● Data extract

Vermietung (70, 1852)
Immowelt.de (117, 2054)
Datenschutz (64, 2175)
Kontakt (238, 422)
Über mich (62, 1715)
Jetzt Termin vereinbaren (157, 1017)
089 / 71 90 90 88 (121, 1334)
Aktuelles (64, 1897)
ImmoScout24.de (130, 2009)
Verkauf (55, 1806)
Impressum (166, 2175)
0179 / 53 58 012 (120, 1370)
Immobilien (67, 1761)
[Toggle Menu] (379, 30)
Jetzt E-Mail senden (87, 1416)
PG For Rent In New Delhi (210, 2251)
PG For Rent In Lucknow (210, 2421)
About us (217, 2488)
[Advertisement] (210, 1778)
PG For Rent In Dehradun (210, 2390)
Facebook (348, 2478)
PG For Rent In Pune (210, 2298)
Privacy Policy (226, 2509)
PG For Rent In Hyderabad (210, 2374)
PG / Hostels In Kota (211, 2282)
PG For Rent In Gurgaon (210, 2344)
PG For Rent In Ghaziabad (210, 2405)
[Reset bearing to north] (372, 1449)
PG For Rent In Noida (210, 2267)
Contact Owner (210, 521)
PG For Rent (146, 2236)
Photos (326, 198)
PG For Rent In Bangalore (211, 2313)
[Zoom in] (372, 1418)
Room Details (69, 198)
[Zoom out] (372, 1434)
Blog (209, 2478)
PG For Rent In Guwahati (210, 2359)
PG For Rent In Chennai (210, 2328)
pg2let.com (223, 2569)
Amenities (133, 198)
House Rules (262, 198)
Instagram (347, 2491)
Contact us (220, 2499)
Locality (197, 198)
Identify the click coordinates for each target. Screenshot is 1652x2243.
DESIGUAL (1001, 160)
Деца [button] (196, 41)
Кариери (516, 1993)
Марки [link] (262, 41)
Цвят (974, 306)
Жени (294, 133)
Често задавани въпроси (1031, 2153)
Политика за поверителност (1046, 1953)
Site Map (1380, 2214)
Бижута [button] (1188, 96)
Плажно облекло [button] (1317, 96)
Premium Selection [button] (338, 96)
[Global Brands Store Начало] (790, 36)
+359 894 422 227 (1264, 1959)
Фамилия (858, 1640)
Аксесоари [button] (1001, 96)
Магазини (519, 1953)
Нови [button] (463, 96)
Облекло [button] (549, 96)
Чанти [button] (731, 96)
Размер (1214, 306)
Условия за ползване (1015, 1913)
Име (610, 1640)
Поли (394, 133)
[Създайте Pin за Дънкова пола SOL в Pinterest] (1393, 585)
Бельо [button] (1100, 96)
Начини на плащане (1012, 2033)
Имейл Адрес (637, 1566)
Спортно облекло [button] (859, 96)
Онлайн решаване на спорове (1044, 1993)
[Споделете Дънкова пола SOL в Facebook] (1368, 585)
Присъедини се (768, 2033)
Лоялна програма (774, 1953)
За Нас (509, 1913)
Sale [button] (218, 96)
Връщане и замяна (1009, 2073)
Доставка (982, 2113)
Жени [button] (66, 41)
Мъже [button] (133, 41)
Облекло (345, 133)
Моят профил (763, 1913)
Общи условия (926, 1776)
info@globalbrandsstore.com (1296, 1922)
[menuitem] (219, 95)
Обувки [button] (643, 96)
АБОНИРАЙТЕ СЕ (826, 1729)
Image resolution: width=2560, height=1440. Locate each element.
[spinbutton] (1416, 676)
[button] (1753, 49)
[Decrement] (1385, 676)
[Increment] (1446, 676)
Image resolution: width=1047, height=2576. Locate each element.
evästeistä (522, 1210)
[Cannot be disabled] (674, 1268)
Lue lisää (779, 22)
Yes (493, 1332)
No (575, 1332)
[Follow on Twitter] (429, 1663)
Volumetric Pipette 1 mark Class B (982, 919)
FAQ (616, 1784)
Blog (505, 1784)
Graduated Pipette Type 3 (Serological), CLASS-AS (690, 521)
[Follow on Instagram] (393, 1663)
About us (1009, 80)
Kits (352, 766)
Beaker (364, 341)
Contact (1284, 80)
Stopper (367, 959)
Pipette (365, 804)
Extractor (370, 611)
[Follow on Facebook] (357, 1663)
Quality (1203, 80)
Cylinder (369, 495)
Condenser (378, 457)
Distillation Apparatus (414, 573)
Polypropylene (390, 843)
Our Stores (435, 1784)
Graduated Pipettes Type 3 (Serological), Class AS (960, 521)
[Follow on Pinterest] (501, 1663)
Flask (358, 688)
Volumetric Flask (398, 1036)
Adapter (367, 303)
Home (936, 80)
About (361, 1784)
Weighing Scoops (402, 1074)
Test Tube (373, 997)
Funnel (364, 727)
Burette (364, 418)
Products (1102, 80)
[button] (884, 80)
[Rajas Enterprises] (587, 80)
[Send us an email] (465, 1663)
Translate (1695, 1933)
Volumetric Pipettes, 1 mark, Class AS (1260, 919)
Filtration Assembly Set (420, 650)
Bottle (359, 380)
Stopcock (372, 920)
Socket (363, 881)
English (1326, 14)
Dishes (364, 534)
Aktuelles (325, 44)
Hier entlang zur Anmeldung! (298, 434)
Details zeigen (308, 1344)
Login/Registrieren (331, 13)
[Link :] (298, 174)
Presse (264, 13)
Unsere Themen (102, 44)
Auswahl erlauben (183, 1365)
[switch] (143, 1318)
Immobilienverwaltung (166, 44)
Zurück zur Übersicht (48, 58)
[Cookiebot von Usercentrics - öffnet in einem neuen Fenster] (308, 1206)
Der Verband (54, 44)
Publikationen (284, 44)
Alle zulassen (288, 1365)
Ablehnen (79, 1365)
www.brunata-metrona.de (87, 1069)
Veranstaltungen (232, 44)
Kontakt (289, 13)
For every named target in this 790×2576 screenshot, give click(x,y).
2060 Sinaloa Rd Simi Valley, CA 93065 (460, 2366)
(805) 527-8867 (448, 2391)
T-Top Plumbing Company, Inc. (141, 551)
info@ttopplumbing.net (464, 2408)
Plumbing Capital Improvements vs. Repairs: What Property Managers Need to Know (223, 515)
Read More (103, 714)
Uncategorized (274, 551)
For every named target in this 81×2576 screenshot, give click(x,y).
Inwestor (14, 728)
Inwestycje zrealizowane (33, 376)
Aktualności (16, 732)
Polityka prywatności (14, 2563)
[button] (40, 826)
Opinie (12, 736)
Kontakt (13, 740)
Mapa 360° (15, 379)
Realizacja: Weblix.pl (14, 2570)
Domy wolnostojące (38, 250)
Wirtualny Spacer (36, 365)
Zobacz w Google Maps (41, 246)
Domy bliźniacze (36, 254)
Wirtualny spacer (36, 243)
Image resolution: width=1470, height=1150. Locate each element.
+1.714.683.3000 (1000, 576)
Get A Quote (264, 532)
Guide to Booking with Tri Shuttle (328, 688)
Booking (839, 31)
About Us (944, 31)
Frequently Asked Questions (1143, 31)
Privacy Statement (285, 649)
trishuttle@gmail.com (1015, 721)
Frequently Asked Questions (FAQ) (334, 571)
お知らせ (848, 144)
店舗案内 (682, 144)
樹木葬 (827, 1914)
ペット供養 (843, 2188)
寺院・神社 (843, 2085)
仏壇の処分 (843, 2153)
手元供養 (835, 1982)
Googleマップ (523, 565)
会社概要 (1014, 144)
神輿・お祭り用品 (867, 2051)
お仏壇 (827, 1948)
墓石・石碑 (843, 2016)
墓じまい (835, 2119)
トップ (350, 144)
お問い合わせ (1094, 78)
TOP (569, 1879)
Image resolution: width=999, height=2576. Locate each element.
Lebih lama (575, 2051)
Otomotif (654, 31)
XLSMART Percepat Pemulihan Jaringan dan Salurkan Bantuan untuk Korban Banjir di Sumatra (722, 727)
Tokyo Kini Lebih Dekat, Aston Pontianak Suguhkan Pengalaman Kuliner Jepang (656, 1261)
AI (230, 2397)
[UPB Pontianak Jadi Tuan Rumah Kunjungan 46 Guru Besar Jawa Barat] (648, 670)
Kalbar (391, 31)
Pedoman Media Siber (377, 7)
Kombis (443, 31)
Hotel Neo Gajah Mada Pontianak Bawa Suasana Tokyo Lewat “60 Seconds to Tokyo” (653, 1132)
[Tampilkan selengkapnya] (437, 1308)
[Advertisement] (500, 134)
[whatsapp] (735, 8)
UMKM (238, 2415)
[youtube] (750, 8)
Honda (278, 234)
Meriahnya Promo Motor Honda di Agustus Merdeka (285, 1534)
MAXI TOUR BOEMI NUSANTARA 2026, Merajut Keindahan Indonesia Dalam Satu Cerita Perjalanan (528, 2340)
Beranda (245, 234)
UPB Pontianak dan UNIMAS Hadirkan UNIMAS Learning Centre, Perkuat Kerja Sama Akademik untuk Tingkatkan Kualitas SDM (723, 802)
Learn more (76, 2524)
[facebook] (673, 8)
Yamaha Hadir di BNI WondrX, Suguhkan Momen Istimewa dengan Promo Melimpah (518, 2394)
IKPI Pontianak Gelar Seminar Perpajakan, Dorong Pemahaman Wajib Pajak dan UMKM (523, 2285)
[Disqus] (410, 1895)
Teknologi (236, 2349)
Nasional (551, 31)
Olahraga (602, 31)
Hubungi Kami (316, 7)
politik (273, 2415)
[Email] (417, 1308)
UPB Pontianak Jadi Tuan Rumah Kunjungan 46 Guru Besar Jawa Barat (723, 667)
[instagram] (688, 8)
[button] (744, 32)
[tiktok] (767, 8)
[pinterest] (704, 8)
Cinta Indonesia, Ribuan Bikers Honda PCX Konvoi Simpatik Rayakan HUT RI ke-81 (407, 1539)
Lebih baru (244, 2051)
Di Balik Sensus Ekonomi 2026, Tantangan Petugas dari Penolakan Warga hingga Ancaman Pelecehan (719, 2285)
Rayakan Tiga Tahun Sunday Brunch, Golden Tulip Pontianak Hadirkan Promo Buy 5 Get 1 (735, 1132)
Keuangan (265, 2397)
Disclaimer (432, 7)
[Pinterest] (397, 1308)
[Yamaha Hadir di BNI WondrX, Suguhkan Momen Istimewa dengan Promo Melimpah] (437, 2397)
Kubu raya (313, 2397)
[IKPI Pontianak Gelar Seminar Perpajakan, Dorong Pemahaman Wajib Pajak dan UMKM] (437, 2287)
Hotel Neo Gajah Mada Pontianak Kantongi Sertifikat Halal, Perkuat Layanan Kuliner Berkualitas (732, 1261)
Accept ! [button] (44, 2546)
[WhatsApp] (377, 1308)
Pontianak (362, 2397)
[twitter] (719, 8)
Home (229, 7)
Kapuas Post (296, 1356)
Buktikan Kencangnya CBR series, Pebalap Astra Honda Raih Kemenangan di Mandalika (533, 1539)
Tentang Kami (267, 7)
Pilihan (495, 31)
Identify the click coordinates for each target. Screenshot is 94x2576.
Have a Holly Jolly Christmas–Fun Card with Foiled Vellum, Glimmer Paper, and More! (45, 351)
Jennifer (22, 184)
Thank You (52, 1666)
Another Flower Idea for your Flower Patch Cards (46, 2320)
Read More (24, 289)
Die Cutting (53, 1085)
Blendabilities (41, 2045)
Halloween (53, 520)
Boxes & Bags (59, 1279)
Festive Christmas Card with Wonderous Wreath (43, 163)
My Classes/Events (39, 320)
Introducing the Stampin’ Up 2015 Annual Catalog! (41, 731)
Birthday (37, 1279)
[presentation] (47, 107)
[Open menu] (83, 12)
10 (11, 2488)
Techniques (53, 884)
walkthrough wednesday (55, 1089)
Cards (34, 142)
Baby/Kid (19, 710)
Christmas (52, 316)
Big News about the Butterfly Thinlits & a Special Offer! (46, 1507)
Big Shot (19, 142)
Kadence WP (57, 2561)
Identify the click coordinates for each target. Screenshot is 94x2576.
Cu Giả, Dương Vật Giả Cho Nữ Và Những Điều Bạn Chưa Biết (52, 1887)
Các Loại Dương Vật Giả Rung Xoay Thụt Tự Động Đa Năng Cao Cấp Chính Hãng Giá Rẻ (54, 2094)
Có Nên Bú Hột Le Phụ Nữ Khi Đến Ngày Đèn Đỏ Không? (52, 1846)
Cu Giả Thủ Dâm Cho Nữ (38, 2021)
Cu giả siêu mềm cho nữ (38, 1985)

● About this task
Identify each line in the entries with the word "Jadi" and copy it.

● Exercise solution
[UPB Pontianak Jadi Tuan Rumah Kunjungan 46 Guru Besar Jawa Barat] (648, 670)
UPB Pontianak Jadi Tuan Rumah Kunjungan 46 Guru Besar Jawa Barat (723, 667)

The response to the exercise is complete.